De plus, les éléments versés aux débats par l’intéressé ne sont pas de nature à contredire efficacement l’avis médico-légal du docteur [J].
Dès lors, l’AAH ne pouvant pas être accordée lorsque le taux d’incapacité est inférieur à 50%, il n’y a pas lieu d’examiner si les conditions d’une RSDAE sont remplies.
Par conséquent, il convient de constater que M. [O] [Q] [M] [K] ne remplit pas les conditions d’attribution de l’AAH.
Il y a donc lieu de confirmer la décision rendue le 23 janvier 2025 par la CDAPH, en ce qu’elle a refusé à M. [O] [Q] [M] [K] le bénéfice de l’AAH, et de rejeter le recours de ce dernier.

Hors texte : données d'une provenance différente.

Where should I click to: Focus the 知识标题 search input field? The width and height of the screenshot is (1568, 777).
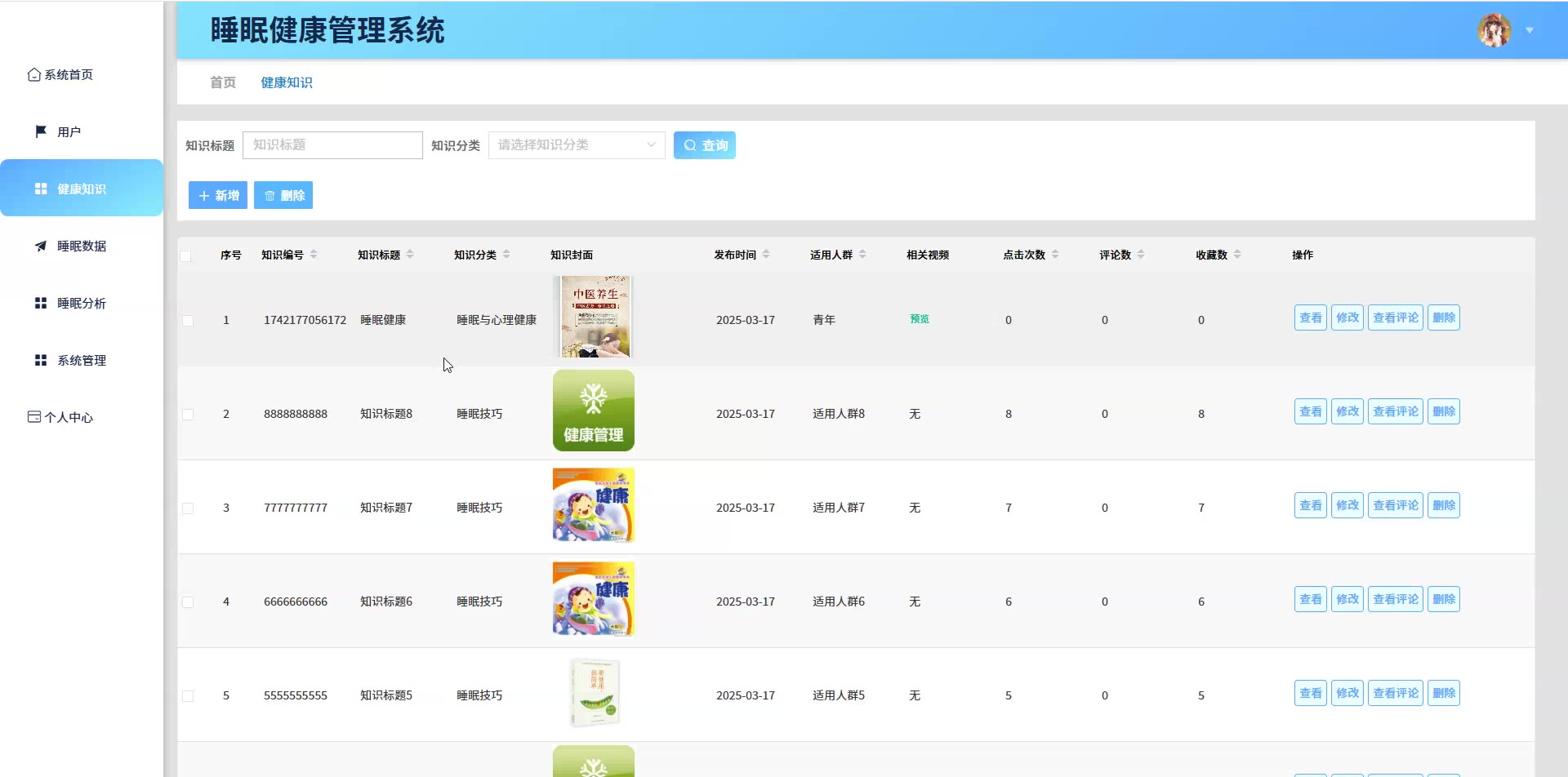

Sur les demandes accessoires
Il convient de rappeler que, par application des dispositions de l’article L.142-11 du code de la sécurité sociale, les frais résultant des consultations et expertises ordonnées par les juridictions compétentes dans le cadre des contentieux mentionnés aux 1°et 4°, 5°, 6°, 8° et 9° de l’article L. 142-1 du code de la sécurité sociale sont pris en charge par l’organisme mentionné à l’article L. 221-1 du même code, soit la caisse nationale d’assurance maladie.

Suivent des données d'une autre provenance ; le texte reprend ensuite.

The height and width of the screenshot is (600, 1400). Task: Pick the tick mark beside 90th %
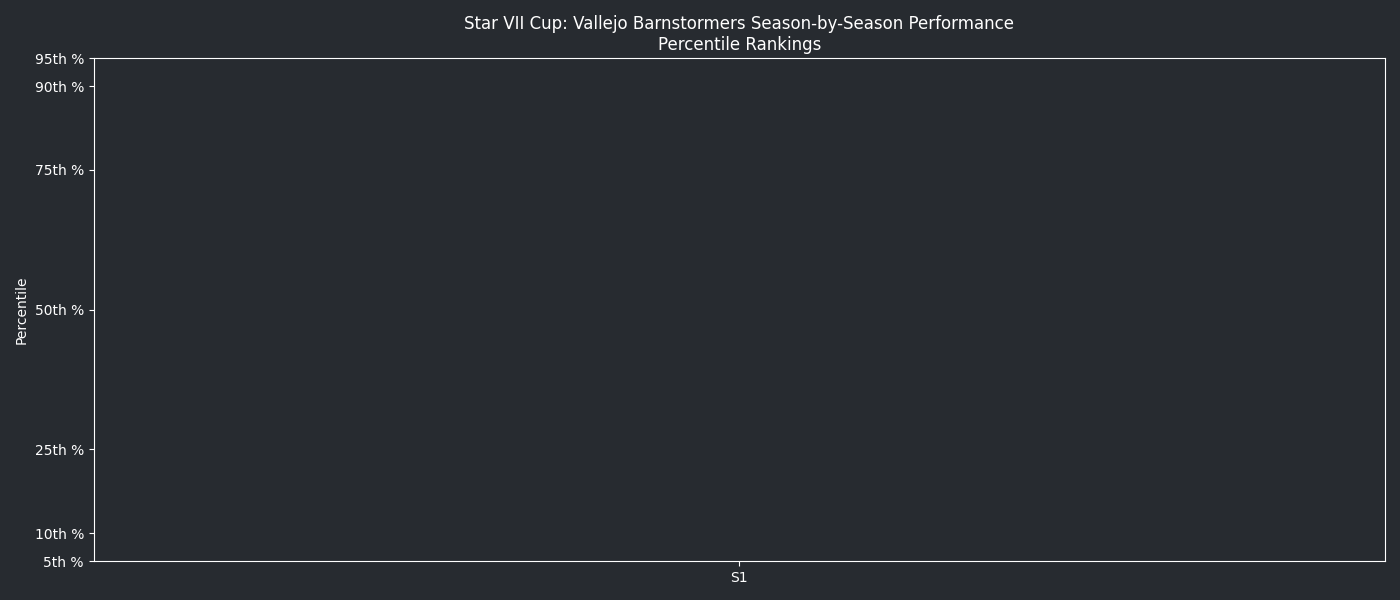[x=92, y=87]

M. [O] [Q] [M] [K], succombant en ses prétentions, sera condamné au surplus des dépens, lesquels seront recouvrés comme il est prescrit en matière d’aide juridictionnelle.
PAR CES MOTIFS :
Le tribunal statuant publiquement, par jugement contradictoire rendu en premier ressort, prononcé par mise à disposition au secrétariat greffe,
— Déclare recevable le recours de M. [O] [Q] [M] [K],
— Déboute M. [O] [Q] [M] [K] de sa demande tendant à obtenir le bénéfice de l’allocation aux adultes handicapés,
— Confirme la décision du 23 janvier 2025, notifiée le 28 janvier 2025, de la CDAPH en ce qu’elle lui a refusé l’Allocation aux Adultes Handicapés,
— Dit que les frais de consultation médicale seront pris en charge conformément aux dispositions de l’article L.142-11 du code de la sécurité sociale,
— Condamne M. [O] [Q] [M] [K] au surplus des dépens, lesquels seront recouvrés comme il est prescrit en matière d’aide juridictionnelle,
— Dit que chacune des parties ou tout mandataire peut interjeter appel de cette décision dans le délai d’un mois à peine de forclusion, à compter de la notification, par une déclaration faite ou adressée par pli recommandé au greffe de la Cour d’Appel de Dijon – [Adresse 4] ; la déclaration doit être datée et signée et doit comporter les mentions prescrites, à peine de nullité, par l’article 58 du Code de Procédure Civile à savoir :
1°) Pour les personnes physiques : l’indication des nom, prénoms, profession, domicile, nationalité, date et lieu de naissance du demandeur,
Pour les personnes morales : l’indication de leur forme, leur dénomination, leur siège social et de l’organe qui les représente légalement,
2°) L’indication des noms et domicile de la personne contre laquelle la demande est formée, ou, s’il s’agit d’une personne morale, de sa dénomination et de son siège social,
3°) L’objet de la demande
Elle doit désigner le jugement dont il est fait appel et mentionner, le cas échéant, le nom et l’adresse du représentant de l’appelant devant la Cour. La copie du jugement devra obligatoirement être annexée à la déclaration d’appel.